Chris Sugden (1952 – 2024) was an English humorist from Norfolk, best known for his portrayal of fictional folk singer Sid Kipper, the younger half of the Kipper Family. He authored books including Prewd and Prejudice: A Norfolk Exile, a satire of The Country Diary of an Edwardian Lady.

==Early life==

He was born in West Runton in 1952. Sugden initially studied pharmacy at Leicester Polytechnic before starting a PhD at the University of East Anglia.

== Career ==
He wrote Prewd and Prejudice (1994). Written a dead-pan style, Prewd and Prejudice concerns itself with the Norfolk countryside, misconceptions about Norfolk and its self-deprecating folk. Sugden wrote that "the national papers seemed to think that it took the mickey out of country people, while the Norfolk people thought it ridiculed Londoners".

Sugden authored The Cromer-Sheringham Crab Wars and the song "Like a Rhinestone Ploughboy". He is the compiler of an (as yet) unpublished rhyming dictionary of Norfolk place-names for song-writing purposes.

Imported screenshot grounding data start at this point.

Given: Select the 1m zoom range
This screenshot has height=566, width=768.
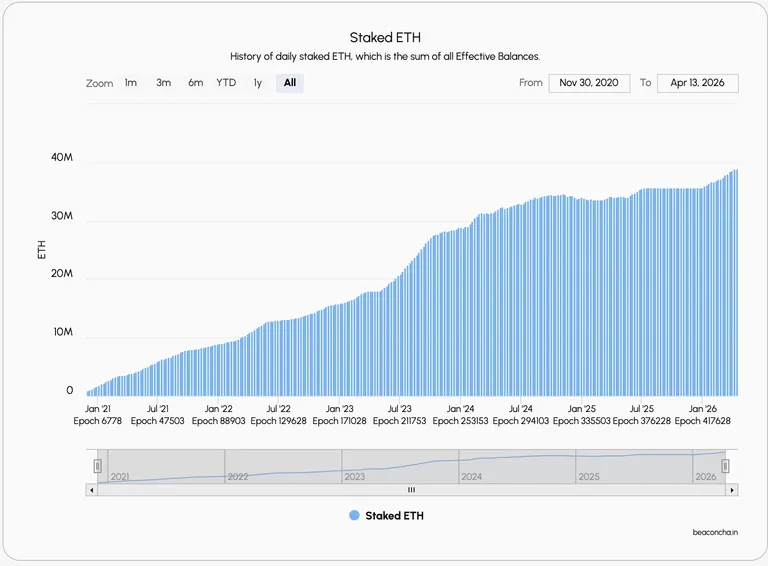Looking at the screenshot, I should click(131, 83).
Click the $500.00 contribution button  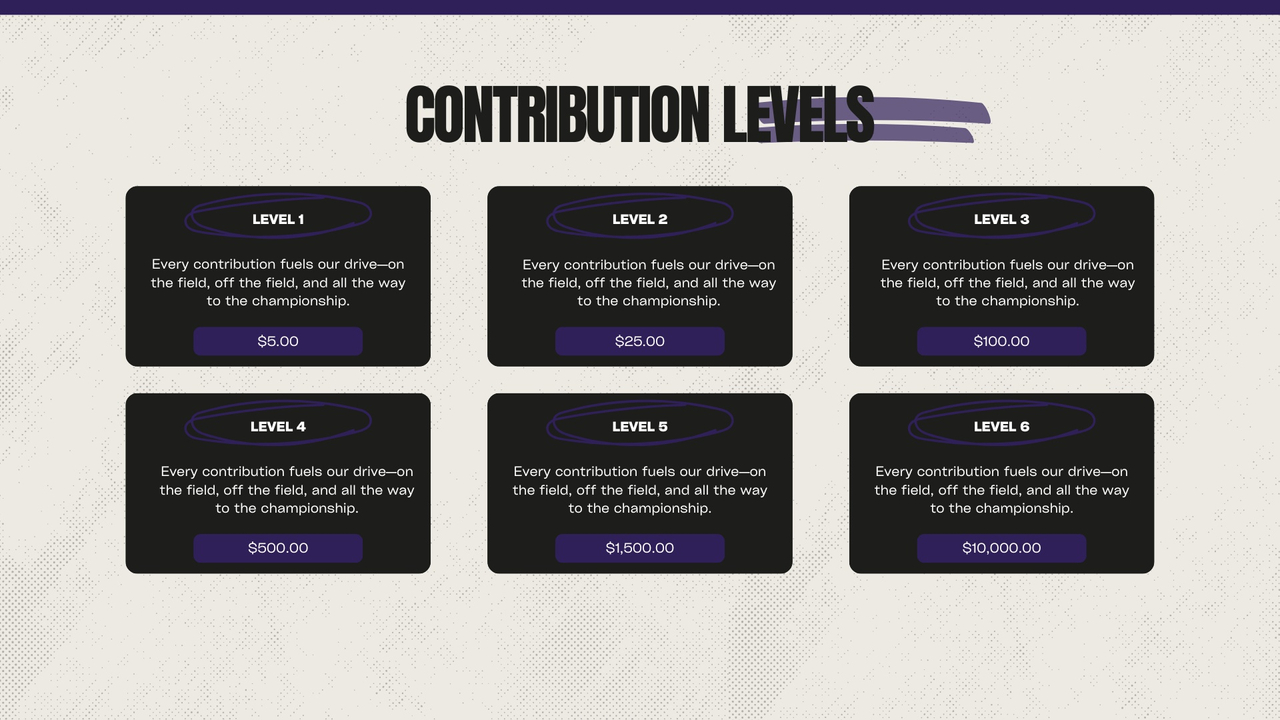coord(278,548)
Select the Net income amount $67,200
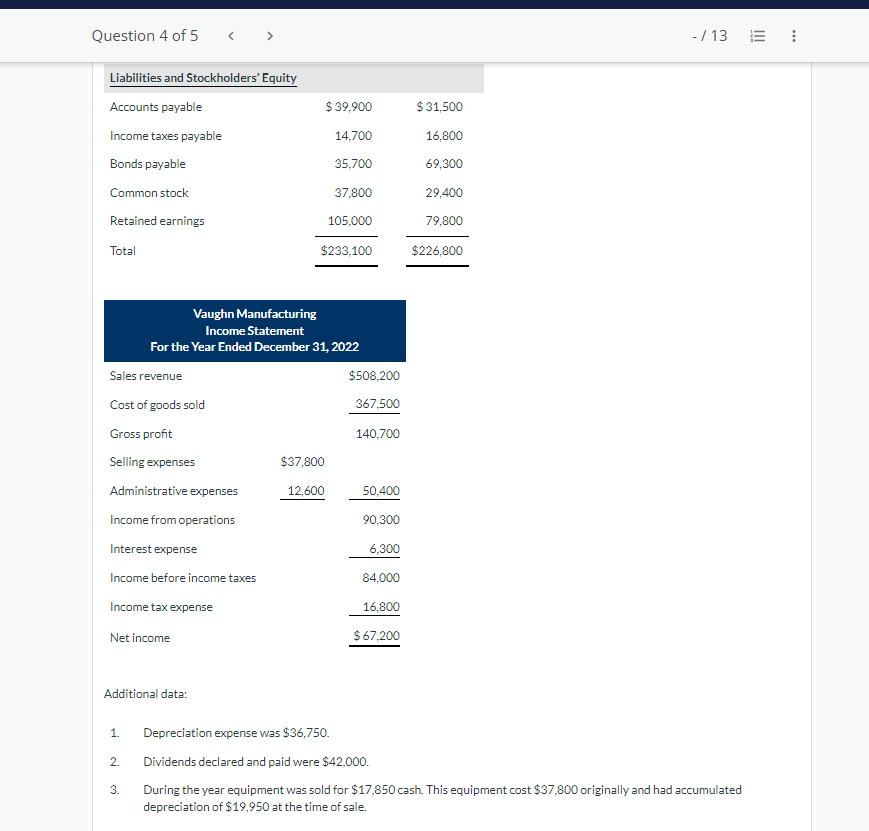This screenshot has height=831, width=869. click(x=374, y=636)
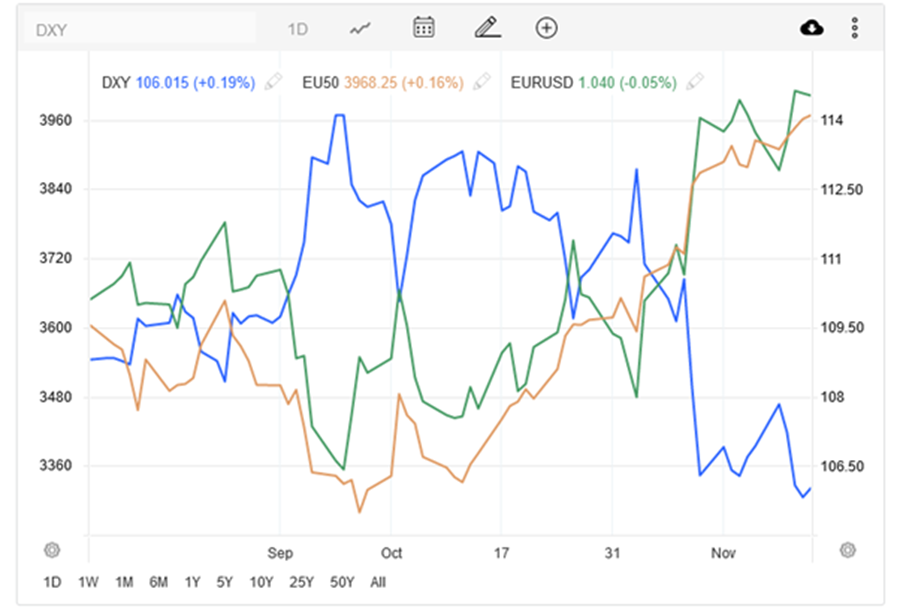Switch to the 6M time range

coord(158,582)
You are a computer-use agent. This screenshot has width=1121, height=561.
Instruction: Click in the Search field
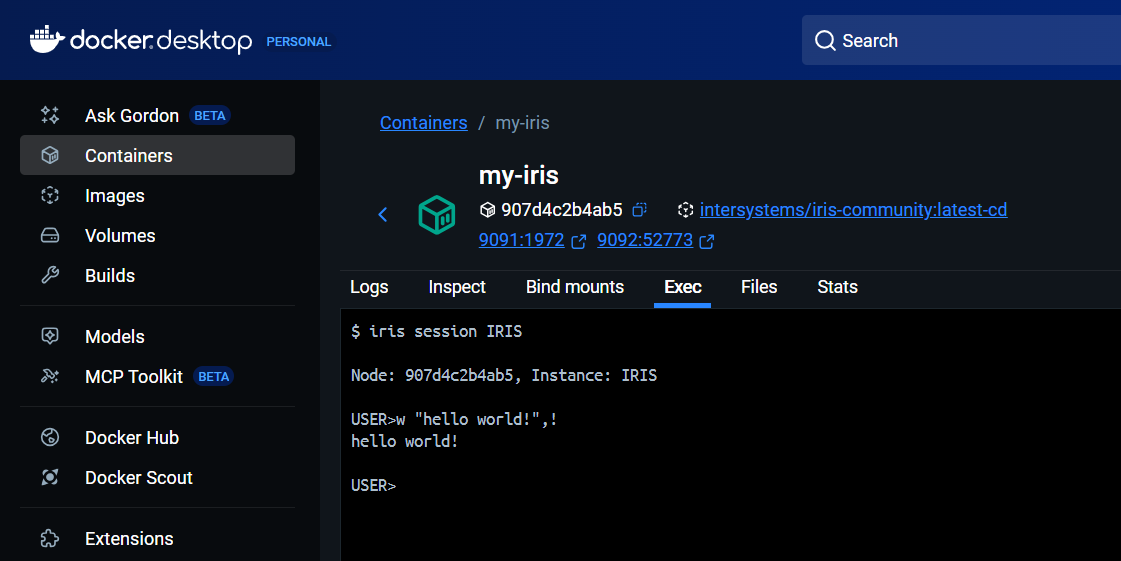pos(960,41)
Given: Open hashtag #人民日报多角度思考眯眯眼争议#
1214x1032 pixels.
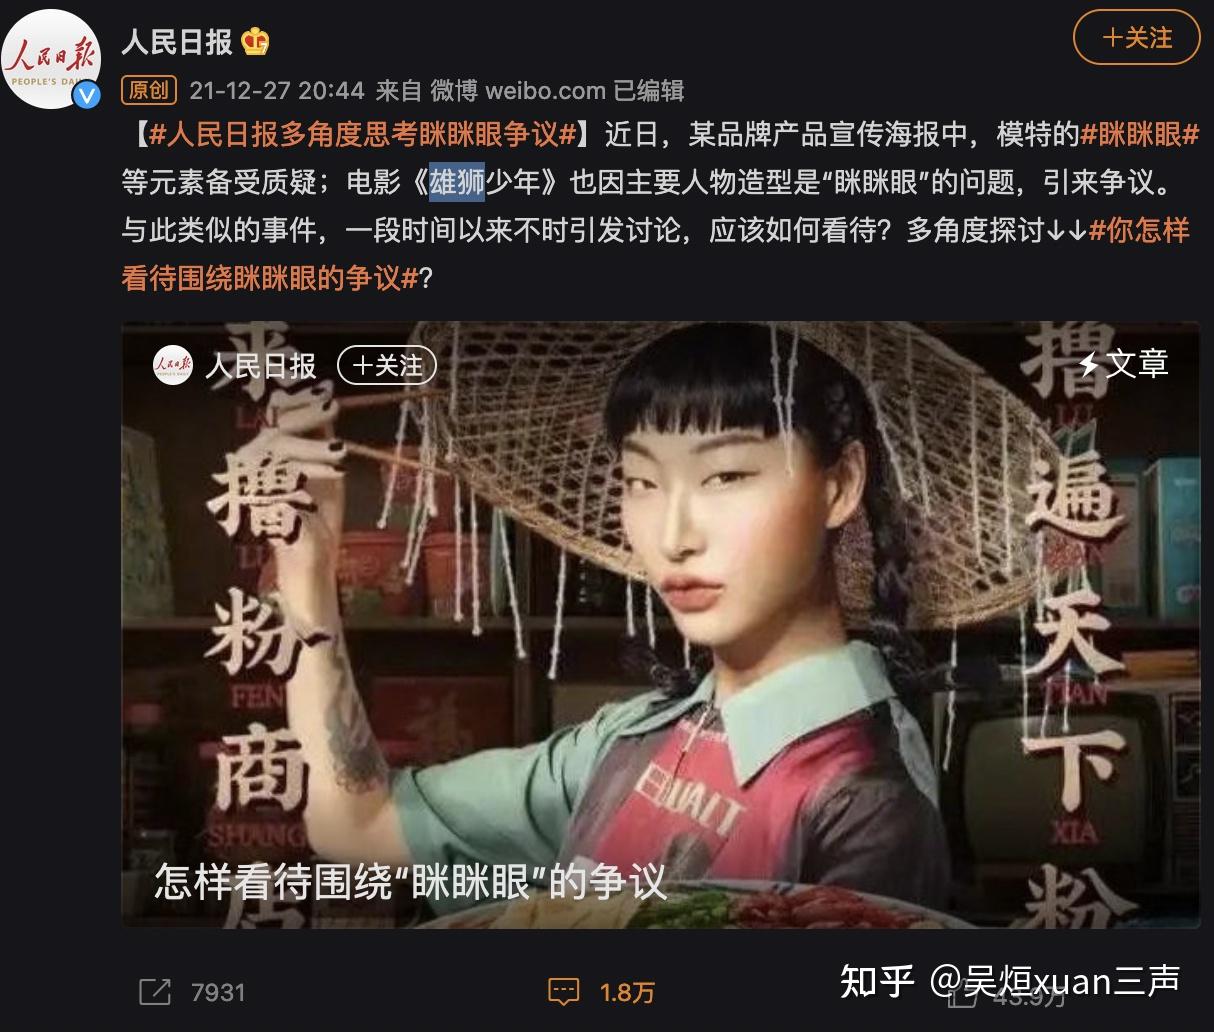Looking at the screenshot, I should coord(356,133).
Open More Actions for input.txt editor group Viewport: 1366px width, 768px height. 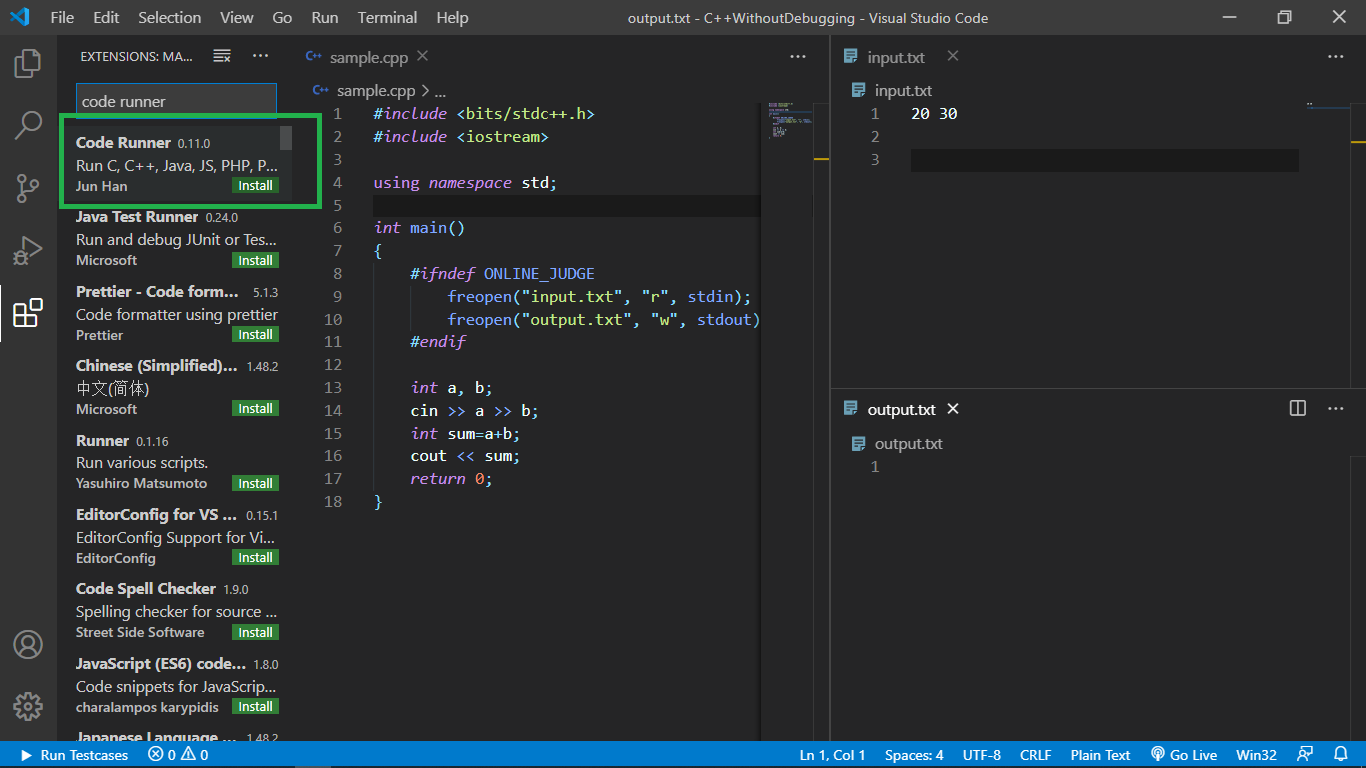[x=1335, y=57]
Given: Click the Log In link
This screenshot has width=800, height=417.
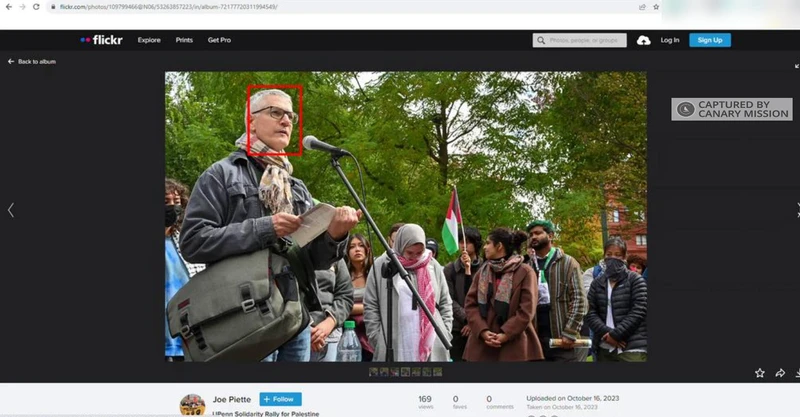Looking at the screenshot, I should coord(670,40).
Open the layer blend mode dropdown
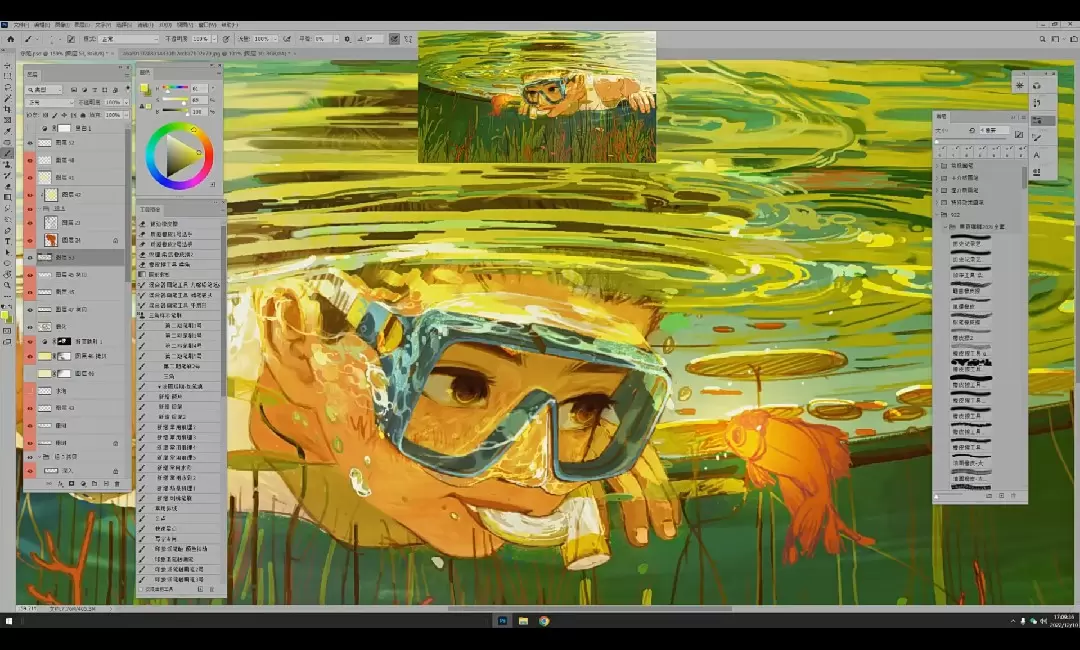1080x650 pixels. [x=49, y=102]
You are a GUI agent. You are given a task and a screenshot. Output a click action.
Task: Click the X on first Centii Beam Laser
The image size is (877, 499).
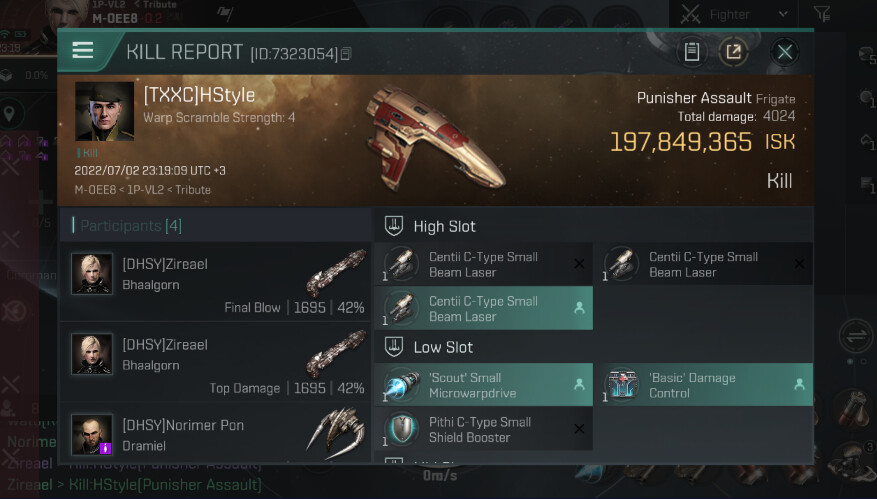(579, 263)
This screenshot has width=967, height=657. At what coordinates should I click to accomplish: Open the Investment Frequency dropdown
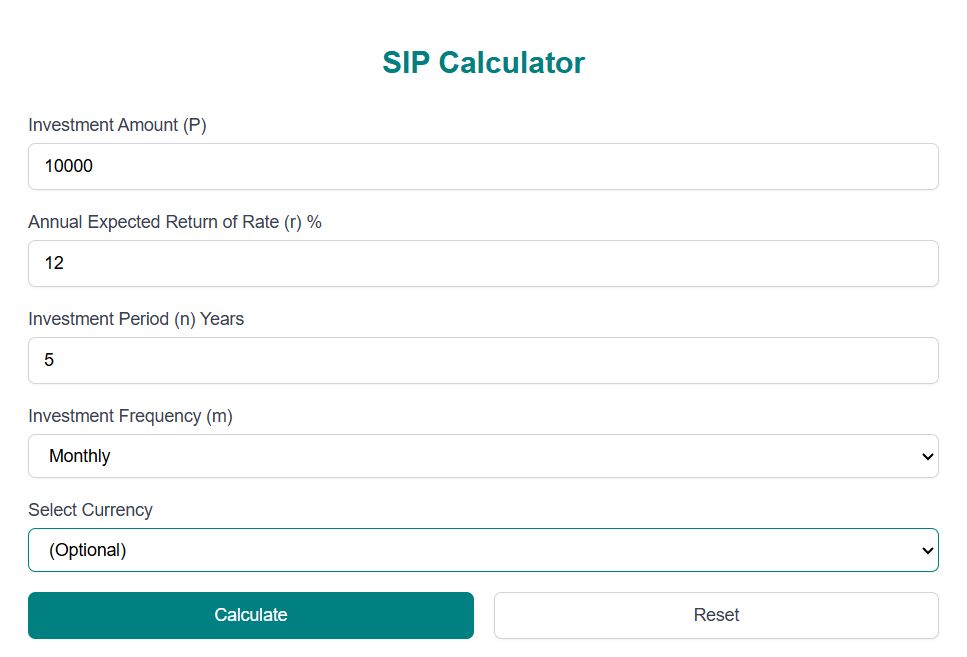click(483, 456)
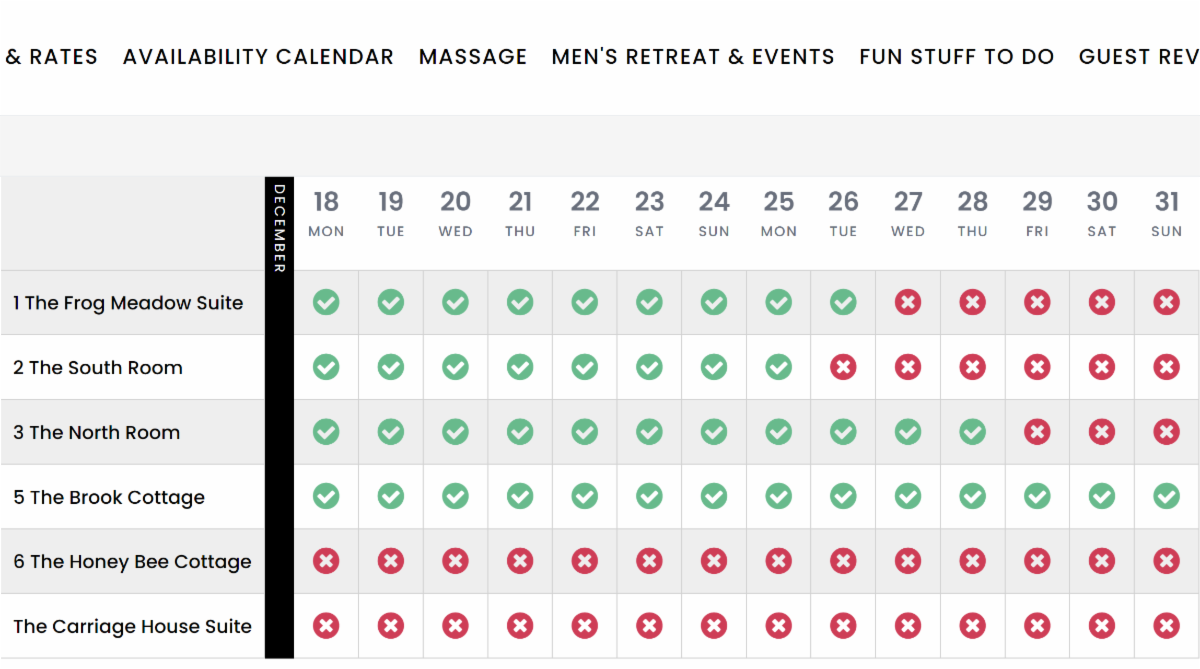
Task: Select South Room green check on Monday 25
Action: point(779,367)
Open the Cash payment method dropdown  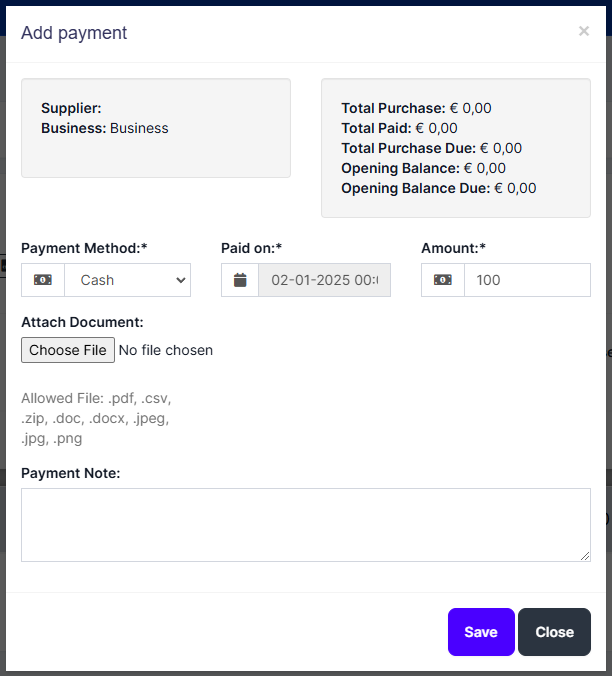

In 1996 he published The Ballad of Sid Kipper.

In 2006, Sugden presented a series of podcasts for Channel 4 radio called "The Kipper Country Code", as Sid Kipper.

He died on April 3, 2024.

== Acceptance ==
Eastern Daily Press columnist Keith Skipper claimed that Sugden is "probably the county’s finest ambassador who captures the true spirit of Norfolk, teaches it tricks, then sends it to run riot across the land".

==Albums==
The Kipper Family (with Dick Nudds aka Henry Kipper)
- Since Time Immoral (1984)
- The Ever Decreasing Circle (1985)
- The Crab Wars (1986)
- Fresh Yesterday (1988)
- Arrest These Merry Gentlemen (1989)
- In the Family Way (1991)
- Two-Faced (2011)

Sid Kipper
- Like A Rhinestone Ploughboy (1994)
- Spineless (1997)
- Boiled in the Bag (1997)
- East Side Story (2000)
- Cod Pieces (2002)
- Chained Melody (2003)
- In Season (2007)
- Gutless (2011)

==Books==
- Prewd and Prejudice (1994)
- Crab Wars (1999)
- Cod Pieces (2001)
- Man of Convictions (2003)
- The Ballad of Sid Kipper (1996) (out of print)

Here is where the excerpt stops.